I appreciate the efforts in Stuttgart to build something magnificent and memorable and forward thinking, but it should not come at the expense of history. There are certain buildings and places that stand as landmarks and should be preserved not just as art, but also for the sanctity of the identity of the city. I also believe rail stations should be alluring to the passenger. Airports and highways are conveniences of necessity. Railroad stations should not just be practical spaces, but entrances and destinations. The new design for Stuttgart is impressive, but I hope they can preserve the current station while making the additions.
Railroads are promoted for their convenience as usually being placed in the middle of cities, as opposed to major highways and especially airports. Those train stations should be city jewels and once built be part of the identity of the city for years to come. Cities are frequently defined by their architecture, whether it is skyscrapers and bridges. The appearance of trains is guaranteed to change over the decades, but a train station can always be a classic. I only hope that trains will be in such demand that stations must grow to accommodate the traffic, but they should not be changed such that they lose their souls.

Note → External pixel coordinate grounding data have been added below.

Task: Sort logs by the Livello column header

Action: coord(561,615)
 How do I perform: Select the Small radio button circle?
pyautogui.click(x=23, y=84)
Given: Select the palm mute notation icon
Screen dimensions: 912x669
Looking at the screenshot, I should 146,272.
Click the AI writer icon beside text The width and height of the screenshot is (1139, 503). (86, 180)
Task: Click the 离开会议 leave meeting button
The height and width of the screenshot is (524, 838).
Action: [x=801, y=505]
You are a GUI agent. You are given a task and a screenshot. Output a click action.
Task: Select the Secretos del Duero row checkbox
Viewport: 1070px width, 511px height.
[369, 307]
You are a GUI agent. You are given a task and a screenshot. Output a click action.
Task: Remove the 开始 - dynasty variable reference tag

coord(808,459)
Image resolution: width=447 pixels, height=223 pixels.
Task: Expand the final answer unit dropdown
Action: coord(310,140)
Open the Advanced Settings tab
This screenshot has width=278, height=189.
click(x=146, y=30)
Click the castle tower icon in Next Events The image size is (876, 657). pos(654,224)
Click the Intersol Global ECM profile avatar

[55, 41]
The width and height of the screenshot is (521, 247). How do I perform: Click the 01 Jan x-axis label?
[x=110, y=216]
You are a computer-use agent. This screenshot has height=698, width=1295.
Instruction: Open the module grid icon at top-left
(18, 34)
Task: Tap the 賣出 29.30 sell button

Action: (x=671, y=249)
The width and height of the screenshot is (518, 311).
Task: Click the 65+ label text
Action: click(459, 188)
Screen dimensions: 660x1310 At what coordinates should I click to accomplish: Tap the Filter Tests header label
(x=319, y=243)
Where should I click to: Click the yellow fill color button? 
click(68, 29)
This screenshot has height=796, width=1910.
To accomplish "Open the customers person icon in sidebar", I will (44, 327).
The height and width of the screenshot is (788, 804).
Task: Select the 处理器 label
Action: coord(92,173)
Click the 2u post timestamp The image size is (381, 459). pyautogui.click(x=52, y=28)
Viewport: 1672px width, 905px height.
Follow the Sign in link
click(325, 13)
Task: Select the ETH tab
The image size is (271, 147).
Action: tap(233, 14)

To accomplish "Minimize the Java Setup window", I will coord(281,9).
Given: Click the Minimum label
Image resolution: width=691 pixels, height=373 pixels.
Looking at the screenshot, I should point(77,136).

on the New York Times regarding the costs of high speed rail. However, Glaeser has 





January 2, 2010
Eisenhower Interstate System Map
Posted by meltzerm under Public Transportation, Transportation Commentary | Tags: Cars, Eisenhower, High Speed Rail, Highways, Imagined Communities, Interstate System, London Tube, Nationalism, World War I |[2] Comments
We are all familiar with public transportation maps based on the famous London Tube map with its colored lines and dotted stops. Cameron Booth has developed a map of the US Interstate System based on that style (click above for a link to a larger image) and the map is available in print for sale on his website.
I believe this map is a great cultural commentary on American transportation. The car may not be as mythic and the road trip may not be as legendary anywhere in the world as in the United States. In a country where you cannot take a train nearly anywhere long distance and where planes are increasingly expensive and burdensome, the automobile is still the great expression of freedom.
However, as freeing as the car is we are still largely constrained to certain thoroughfares for major long-distance travel. Yet this map, reducing the country to the format of a city-transportation map also reduces the magnitude of the country to the size of a city. There is a certain irony in that given just how vast the nation is and how many days it takes to cross by car. However, there is also something profound about how that Eisenhower Interstate Map shaped our consciousness of physical and cultural space in the country. The interstates made some great cities greater and raised other from the abyss into places of status.
Moreover, the interstates may have done more than anything else in the nation’s history in creating a sense of national community and greater connection. Eisenhower was first interested in national highways when participating in a post-WWI exercise attempting to transport military materiel across the country on existing roads. The interstate project suddenly made most of the nation accessible to every American with a car, a little bit of cash, and the time to travel.
The interstates more than any other system my have crashed down the provincial mental and physical walls defining states to trump intense locality with a sense of national community. Hopefully one day a high speed rail map will once again redefine our national sense of geography, community and nationalism. Transportation has been and will continue to be the means by how communities are partially defined.
PS: to those who read this blog frequently I sincerely apologize for my extended absence. It was not intentional, finals and the end of the semester just caught up with me. I hope to be back to posting nearly daily for the foreseeable future. Happy and healthy new year to all.